# The Casorati-Weierstrass Theorem

Theorem 1 (The Casorati-Weierstrass Theorem): Let $U \subseteq \mathbb{C}$ be open and let $z_0 \in U$. If $f$ is holomorphic on $U \setminus \{ z_0 \}$ and if $f$ has an essential singularity at $z_0$ then for any open set $V \subset U$ containing $z_0$, the image $f(V \setminus \{ z_0 \})$ is dense in $\mathbb{C}$. |

**Proof:**Suppose instead that $f(V \setminus \{ z_0 \})$ is NOT dense in $\mathbb{C}$. Then there exists a point $b \in \mathbb{C}$ and an $\epsilon > 0$ such that $f(V \setminus \{ z_0\}) \cap B(b, \epsilon) = \emptyset$. Equivalently, this means that if $z \in V \setminus \{ z_0 \}$ then:

(1)

\begin{align} |f(z) – b| \geq \epsilon \end{align}

- Define a new function $g$ on $V \setminus \{ z_0 \}$ by:

(2)

\begin{align} g(z) = \frac{1}{f(z) – b} \end{align}

- Note that $g$ is holomorphic on $V \setminus \{ z_0 \}$ since $f(z) \neq b$ on $V \setminus z_0$ and since $f$ is holomorphic on $V \setminus \{ z_0 \}$. Notice also that $g$ is bounded on $V \setminus \{ z_0 \}$ since for all $z \in V \setminus \{ z_0 \}$ we have that:

(3)

\begin{align} \quad |g(z)| = \frac{1}{|f(z) – b|} \leq \frac{1}{\epsilon} \end{align}

- So $g$ is holomorphic and bounded on $V \setminus \{ z_0 \}$, so $g$ has an isolated singularity at $z_0$. So there are two cases to consider.

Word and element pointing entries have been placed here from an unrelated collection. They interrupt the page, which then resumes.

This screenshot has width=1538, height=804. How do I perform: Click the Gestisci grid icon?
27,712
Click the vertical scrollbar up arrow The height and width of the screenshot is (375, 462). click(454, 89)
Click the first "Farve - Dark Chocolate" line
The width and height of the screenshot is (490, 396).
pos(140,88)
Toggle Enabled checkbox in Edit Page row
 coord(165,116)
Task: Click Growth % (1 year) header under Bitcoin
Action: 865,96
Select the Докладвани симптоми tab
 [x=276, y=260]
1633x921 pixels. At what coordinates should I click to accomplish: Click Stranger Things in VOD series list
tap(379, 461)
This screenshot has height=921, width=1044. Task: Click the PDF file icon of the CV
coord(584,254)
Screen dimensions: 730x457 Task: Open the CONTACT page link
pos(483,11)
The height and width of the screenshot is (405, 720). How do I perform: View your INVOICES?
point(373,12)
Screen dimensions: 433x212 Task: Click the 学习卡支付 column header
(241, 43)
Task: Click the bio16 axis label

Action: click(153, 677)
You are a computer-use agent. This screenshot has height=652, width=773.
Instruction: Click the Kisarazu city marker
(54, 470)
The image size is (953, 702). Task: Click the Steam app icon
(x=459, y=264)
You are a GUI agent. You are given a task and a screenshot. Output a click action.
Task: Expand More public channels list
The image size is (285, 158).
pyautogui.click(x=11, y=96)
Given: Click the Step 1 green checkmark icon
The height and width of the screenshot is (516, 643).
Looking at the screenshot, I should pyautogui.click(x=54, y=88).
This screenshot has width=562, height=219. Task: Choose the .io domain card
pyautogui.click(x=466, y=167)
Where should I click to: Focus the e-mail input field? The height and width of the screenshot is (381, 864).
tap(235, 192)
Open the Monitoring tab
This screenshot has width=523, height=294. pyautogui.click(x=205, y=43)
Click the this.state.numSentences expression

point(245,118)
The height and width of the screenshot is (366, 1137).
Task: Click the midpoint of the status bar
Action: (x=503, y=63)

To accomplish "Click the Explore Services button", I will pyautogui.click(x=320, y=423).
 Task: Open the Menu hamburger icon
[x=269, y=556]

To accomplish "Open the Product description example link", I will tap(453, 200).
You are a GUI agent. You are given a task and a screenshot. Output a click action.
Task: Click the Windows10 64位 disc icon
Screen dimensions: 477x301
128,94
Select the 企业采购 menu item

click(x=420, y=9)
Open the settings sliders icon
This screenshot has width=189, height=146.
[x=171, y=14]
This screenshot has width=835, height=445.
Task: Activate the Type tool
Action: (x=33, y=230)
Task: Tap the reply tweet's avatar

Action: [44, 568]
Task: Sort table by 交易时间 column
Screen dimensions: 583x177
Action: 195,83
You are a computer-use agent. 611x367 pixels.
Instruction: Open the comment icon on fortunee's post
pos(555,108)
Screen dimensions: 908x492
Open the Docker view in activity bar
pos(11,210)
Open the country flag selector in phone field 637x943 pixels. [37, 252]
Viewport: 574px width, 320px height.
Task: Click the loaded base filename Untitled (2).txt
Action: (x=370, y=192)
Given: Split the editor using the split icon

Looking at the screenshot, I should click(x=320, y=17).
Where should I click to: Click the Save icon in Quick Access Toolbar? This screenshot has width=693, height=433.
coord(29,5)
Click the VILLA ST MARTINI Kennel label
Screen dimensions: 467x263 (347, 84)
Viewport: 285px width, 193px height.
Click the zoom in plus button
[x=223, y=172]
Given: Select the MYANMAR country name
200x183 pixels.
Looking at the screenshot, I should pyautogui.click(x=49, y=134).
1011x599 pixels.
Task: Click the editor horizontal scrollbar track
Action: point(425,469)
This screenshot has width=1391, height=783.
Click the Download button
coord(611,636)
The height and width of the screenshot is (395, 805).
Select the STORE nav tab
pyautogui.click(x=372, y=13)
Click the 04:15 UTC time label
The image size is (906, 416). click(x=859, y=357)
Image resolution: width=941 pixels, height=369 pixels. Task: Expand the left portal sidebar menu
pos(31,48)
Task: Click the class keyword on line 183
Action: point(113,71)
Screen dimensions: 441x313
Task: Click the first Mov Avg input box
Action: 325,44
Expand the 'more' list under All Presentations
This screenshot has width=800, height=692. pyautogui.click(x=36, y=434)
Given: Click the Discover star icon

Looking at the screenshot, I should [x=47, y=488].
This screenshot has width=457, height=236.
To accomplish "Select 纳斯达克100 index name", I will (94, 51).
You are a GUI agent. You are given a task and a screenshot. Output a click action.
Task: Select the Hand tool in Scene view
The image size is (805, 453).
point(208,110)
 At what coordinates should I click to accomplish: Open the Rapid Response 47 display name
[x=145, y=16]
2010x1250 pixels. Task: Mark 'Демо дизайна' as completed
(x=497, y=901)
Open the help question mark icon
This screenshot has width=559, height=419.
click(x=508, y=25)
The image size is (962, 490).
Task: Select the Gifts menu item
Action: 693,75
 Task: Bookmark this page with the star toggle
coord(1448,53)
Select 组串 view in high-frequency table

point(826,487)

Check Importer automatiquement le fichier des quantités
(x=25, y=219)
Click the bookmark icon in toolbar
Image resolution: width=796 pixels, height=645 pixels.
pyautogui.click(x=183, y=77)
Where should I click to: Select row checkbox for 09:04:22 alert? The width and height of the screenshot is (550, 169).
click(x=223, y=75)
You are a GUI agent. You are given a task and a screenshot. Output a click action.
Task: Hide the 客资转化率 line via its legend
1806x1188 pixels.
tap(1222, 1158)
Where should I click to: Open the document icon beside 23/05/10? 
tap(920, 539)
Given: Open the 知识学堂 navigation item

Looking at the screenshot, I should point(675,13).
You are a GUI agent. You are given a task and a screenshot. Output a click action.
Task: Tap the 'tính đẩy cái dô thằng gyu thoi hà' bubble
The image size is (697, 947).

Either $g(z_0) \neq 0$ or $g$ has a zero of order $k$ at $z_0$. Before we look at these two cases, observe that we can write $f$ in the form:

(4)

\begin{align} f(z) = b + \frac{1}{g(z)} \end{align}

**Case 1:**Suppose that $g(z_0) \neq 0$. This is immediately a contradiction with the formula for $f$ above, because then $f$ would have a removable singularity, which is a contradiction since $f$ has an essential singularity at $z_0$.

**Case 2:**Suppose that $g$ has a zero of order $k$ at $z_0$. Then this implies with the formula for $f$ above that $f$ has a pole of order $k$ at $z_0$ – which is a contradiction since $f$ has an essential singularity at $z_0$. $\blacksquare$